In 2006, Miami Norland did get a new gym. But the district just this year budgeted $500,000 for the design of the new main campus. And that new gym is already dealing with problems. Doorframes show cracked sheetrock. Metal siding stretches across the walls so that the bleachers — too wide — don’t scrape when pulled out for games.

“If you look at our five-year plan five years ago, Norland should have had a new school by now — if we had the money to do it,” Torrens said. “It was always our intent to do it. We recognize the need there. It’s been a patchwork.”

 

Unmet needs

At G.K.E. Sabal Palm in North Miami Beach, fourth-grade teacher Sandra Raines said her students complain of headaches and feeling sick in the portable classroom. The glass window slats don’t keep in the cooled air. And Raines said it often smells moldy. She showed her classroom to Vice President Joe Biden in September when he came to South Florida to stump for the Obama Administration’s Jobs Bill.

At Northeast High School in Pompano Beach, air-quality checks are conducted several times a month in the summer and spring because the school’s AC is constantly breaking down, Principal Jonathan E. Williams said. The checks are done to make sure mold is not accumulating, potentially causing a health hazard.

The school is waiting for funds to become available for a $28 million replacement facility. Until then, workers nurse the aging chiller that shuts down four to five times a month during the warmer months.

“It’s a challenge,” Williams said. “But what I tell my parents is, ‘It’s not the age of the building, it’s what’s going on inside of the building.’ ”

Fairlawn Elementary School in Miami, is getting $800,000 in improvements to its older buildings, which date to 1951. A lot of the wood near the window frames is rotted, and the white paint with turquoise trim is peeling.

“If it rains a lot, water comes into our classroom, and there are termites and ants. You do things to protect the children, but nature is nature,” said third-grade teacher Maria Escribano.
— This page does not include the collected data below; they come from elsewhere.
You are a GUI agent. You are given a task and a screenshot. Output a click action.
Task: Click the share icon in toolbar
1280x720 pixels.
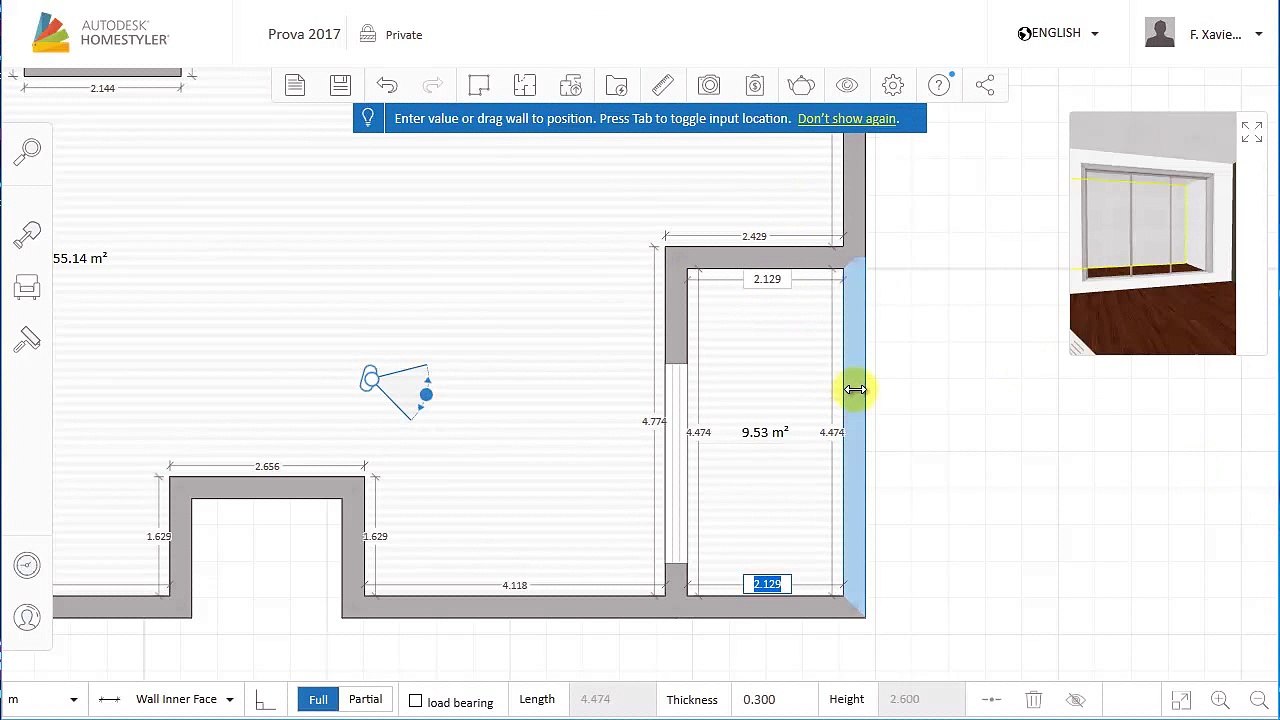[985, 85]
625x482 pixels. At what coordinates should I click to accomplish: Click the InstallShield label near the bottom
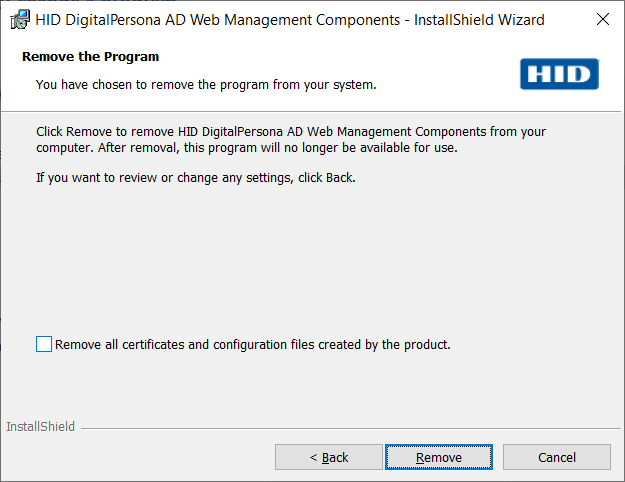click(40, 427)
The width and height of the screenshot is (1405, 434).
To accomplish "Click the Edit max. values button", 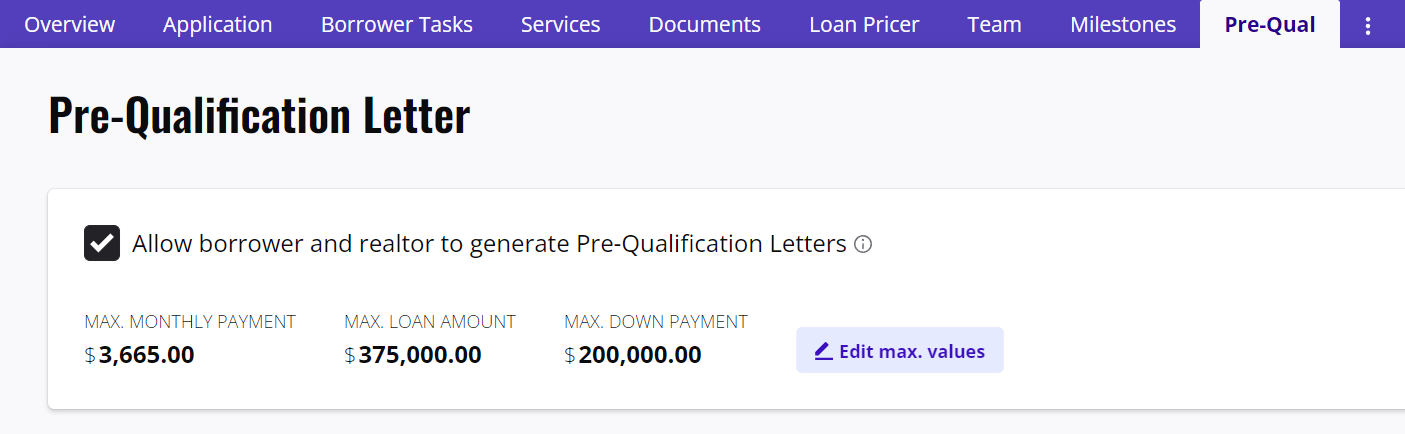I will 899,351.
Last fall, U.S. Deputy Secretary of Education Tony Miller visited Fairlawn, touring the media center and several classrooms, including Escribano’s. But he missed the last building in the back, where the paint is peeling more, the stairs fell apart a few years ago and painted plywood serves as a wall.

Even with the shoddy facilities, Fairlawn is thriving, earning an A grade from the state for the last nine years. Its community classes for youngsters and adults, from knitting, violin, cheerleading and flamenco, are popular, keeping the classrooms busy after the bell rings.

Often it’s the push from parents and volunteers that prompts repairs.

Last school year, Hallandale High School got some attention after members of the Broward School District’s diversity committee inspected the 38-year-old facility, which was on the district’s list of priority projects. With photos, parents documented problems — a gaping hole in the ceiling of the boys’ locker room, metal lockers peeled open like sardine cans exposing sharp edges, and the eyewash in a biology classroom spewing water in different directions.